ASSIGNMENT →
Among the lines below, keep only those from the one containing "Where should I click to: Open the Show" through the one containing "Open comments via the speech bubble icon", and reproduce them exactly.

(MATERIALS PROVIDED Opens)

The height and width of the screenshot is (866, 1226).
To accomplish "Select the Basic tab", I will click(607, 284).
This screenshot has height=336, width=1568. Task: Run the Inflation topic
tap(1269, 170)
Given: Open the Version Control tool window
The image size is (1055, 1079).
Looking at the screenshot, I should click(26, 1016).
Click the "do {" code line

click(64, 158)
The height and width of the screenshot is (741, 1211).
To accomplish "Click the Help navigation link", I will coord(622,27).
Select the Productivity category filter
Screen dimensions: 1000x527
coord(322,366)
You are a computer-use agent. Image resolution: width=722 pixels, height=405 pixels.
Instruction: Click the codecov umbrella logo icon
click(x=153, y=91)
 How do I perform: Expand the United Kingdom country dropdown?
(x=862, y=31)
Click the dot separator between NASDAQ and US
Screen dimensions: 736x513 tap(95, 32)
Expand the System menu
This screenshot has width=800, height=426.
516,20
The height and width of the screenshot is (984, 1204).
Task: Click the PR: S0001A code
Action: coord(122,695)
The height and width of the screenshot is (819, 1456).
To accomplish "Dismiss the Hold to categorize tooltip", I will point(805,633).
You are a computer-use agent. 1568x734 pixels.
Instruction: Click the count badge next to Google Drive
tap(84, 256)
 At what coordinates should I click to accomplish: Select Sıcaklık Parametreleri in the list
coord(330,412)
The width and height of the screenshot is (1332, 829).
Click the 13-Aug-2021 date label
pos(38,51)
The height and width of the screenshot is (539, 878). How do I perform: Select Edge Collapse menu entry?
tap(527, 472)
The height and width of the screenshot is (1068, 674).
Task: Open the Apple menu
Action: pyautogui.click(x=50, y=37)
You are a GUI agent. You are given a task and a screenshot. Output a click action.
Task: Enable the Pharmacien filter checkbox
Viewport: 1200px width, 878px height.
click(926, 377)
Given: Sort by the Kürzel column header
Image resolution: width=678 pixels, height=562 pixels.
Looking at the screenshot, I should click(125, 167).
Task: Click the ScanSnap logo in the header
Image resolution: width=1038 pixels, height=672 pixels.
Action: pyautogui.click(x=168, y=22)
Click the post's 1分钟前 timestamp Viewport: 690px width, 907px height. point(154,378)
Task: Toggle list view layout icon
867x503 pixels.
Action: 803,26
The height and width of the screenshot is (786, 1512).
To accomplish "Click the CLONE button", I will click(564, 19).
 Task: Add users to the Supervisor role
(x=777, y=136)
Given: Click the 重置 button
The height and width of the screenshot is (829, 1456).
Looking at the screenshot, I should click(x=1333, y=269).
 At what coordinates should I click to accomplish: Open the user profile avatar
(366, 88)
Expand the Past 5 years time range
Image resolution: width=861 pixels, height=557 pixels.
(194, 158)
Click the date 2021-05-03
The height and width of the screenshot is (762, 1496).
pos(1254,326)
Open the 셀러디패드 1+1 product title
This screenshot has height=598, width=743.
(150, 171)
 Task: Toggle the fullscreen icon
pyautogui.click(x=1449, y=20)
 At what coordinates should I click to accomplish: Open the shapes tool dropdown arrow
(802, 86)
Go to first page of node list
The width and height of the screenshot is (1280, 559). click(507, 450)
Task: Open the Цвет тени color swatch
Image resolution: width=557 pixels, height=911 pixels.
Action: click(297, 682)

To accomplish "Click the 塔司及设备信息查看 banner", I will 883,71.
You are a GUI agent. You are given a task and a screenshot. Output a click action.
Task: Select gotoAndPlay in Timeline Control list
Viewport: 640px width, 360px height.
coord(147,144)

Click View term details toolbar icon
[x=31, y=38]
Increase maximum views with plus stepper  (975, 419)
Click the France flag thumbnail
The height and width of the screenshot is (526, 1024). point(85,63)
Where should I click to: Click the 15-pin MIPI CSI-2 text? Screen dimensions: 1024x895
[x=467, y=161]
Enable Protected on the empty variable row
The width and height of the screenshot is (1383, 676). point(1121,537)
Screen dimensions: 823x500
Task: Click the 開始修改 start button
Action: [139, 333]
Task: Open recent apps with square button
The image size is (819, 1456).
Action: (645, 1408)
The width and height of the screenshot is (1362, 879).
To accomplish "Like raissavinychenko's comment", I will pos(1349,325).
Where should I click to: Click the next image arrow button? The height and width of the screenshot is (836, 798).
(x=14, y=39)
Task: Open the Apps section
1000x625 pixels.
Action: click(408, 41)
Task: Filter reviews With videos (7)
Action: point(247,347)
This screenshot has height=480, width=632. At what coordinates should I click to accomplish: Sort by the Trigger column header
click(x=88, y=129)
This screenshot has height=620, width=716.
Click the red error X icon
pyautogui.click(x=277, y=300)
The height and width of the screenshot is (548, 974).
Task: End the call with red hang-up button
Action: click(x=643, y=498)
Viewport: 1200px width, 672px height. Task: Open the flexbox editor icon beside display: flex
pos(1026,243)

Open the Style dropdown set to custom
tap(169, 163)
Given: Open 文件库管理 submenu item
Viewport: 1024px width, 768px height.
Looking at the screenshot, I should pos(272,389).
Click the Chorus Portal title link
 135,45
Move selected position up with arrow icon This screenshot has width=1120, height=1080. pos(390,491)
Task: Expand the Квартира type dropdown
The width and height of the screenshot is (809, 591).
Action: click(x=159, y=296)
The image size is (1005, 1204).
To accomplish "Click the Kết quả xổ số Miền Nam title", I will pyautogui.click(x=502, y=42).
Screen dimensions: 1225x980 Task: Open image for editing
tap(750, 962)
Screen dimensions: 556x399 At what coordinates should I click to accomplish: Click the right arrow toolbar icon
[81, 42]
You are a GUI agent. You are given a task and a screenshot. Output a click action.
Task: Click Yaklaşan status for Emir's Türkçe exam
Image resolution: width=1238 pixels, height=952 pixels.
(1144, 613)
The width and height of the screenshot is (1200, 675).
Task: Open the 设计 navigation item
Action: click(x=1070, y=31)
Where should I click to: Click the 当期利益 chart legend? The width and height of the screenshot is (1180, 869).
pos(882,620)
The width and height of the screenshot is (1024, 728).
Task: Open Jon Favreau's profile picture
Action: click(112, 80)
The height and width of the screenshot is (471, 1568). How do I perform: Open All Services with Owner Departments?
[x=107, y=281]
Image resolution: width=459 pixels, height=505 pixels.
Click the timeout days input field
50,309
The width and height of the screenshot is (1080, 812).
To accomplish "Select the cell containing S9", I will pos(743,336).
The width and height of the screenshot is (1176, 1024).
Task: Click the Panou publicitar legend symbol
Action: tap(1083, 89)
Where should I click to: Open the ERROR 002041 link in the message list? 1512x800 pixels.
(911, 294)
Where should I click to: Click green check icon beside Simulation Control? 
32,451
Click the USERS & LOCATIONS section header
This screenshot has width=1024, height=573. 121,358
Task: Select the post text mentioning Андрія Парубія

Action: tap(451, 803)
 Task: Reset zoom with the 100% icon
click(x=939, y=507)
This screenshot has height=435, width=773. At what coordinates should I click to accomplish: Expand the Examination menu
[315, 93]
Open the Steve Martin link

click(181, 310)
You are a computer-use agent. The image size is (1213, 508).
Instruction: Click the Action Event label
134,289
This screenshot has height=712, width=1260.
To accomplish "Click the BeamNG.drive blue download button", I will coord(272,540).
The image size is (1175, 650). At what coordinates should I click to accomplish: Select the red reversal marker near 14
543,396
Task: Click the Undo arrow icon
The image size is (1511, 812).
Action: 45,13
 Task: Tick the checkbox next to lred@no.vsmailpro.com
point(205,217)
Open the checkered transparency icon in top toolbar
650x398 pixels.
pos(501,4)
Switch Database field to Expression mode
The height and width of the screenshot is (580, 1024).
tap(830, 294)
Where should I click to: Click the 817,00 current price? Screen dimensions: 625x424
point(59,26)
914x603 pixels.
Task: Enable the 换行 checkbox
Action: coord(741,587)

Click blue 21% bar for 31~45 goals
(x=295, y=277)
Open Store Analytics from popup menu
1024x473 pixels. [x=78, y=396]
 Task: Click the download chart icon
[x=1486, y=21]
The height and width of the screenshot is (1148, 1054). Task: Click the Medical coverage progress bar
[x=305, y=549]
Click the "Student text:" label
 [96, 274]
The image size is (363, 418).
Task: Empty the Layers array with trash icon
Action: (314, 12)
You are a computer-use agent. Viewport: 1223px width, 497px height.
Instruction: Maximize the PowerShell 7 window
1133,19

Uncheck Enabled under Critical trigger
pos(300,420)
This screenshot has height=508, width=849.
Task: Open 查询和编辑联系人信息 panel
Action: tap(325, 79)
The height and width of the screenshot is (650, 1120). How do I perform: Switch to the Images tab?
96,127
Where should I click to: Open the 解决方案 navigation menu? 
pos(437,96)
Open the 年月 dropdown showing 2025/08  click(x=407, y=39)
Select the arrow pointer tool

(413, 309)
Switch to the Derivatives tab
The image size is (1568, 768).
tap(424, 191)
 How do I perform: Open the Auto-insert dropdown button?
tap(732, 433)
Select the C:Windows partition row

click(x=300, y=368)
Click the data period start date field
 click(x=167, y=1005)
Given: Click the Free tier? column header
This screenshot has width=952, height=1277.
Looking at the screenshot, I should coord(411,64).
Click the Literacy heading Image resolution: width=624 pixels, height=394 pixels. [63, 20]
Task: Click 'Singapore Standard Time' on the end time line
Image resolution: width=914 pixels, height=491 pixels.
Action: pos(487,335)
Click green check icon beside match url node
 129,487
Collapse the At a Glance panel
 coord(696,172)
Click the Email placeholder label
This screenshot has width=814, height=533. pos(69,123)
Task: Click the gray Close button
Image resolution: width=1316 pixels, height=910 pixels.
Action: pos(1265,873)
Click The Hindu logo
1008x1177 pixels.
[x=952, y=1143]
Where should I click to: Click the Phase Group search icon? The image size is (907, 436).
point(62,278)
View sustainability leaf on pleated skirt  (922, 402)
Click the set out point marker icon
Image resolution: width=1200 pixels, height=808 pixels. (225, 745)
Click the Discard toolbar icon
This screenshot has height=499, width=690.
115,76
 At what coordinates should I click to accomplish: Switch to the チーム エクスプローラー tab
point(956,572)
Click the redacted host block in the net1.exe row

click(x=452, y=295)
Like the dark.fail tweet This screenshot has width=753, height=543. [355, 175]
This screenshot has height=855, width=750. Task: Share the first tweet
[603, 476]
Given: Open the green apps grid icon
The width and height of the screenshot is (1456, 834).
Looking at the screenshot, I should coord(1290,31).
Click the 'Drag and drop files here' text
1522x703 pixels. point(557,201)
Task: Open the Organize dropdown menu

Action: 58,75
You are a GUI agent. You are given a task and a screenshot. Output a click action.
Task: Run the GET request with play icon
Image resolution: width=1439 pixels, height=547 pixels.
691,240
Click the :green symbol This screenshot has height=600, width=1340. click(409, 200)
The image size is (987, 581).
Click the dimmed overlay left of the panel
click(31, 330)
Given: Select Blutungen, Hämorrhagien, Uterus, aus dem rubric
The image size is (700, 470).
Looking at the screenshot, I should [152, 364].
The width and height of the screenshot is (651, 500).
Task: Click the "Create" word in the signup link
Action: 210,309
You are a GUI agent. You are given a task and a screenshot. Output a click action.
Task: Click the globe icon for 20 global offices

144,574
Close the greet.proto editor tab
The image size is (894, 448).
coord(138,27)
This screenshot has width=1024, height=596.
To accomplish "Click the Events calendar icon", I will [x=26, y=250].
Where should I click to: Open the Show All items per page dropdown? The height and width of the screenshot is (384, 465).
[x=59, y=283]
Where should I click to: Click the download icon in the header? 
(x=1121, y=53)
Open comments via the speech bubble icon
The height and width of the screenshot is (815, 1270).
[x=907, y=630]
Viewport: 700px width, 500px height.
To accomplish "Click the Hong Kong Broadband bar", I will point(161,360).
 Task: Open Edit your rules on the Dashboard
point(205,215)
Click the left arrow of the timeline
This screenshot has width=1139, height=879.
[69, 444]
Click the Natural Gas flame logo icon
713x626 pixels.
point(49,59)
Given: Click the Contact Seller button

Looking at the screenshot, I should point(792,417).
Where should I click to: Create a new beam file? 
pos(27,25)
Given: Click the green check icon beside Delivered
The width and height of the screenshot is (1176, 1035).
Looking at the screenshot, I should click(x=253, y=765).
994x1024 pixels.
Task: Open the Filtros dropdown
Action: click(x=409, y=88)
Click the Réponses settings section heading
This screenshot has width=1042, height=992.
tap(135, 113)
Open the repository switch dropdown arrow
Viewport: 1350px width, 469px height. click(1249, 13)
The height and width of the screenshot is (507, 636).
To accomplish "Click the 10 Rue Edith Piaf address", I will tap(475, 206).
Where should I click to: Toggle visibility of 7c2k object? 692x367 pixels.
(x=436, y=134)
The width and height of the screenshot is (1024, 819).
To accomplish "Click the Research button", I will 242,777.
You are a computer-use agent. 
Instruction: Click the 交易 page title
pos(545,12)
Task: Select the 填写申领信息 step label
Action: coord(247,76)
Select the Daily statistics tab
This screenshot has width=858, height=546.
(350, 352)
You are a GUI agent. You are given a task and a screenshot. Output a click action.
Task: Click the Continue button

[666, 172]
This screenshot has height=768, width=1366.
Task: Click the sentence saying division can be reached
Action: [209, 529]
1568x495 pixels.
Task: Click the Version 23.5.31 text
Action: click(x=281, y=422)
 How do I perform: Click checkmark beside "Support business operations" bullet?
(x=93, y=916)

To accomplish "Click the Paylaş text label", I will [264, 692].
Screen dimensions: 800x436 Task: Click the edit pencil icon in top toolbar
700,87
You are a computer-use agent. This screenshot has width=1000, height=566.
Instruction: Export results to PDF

(MATERIALS PROVIDED Closes)

SOLUTION →
Where should I click to: Open the Show All items per page dropdown? The height and width of the screenshot is (384, 465).
[x=59, y=283]
Where should I click to: Click the download icon in the header? 
(x=1121, y=53)
Open comments via the speech bubble icon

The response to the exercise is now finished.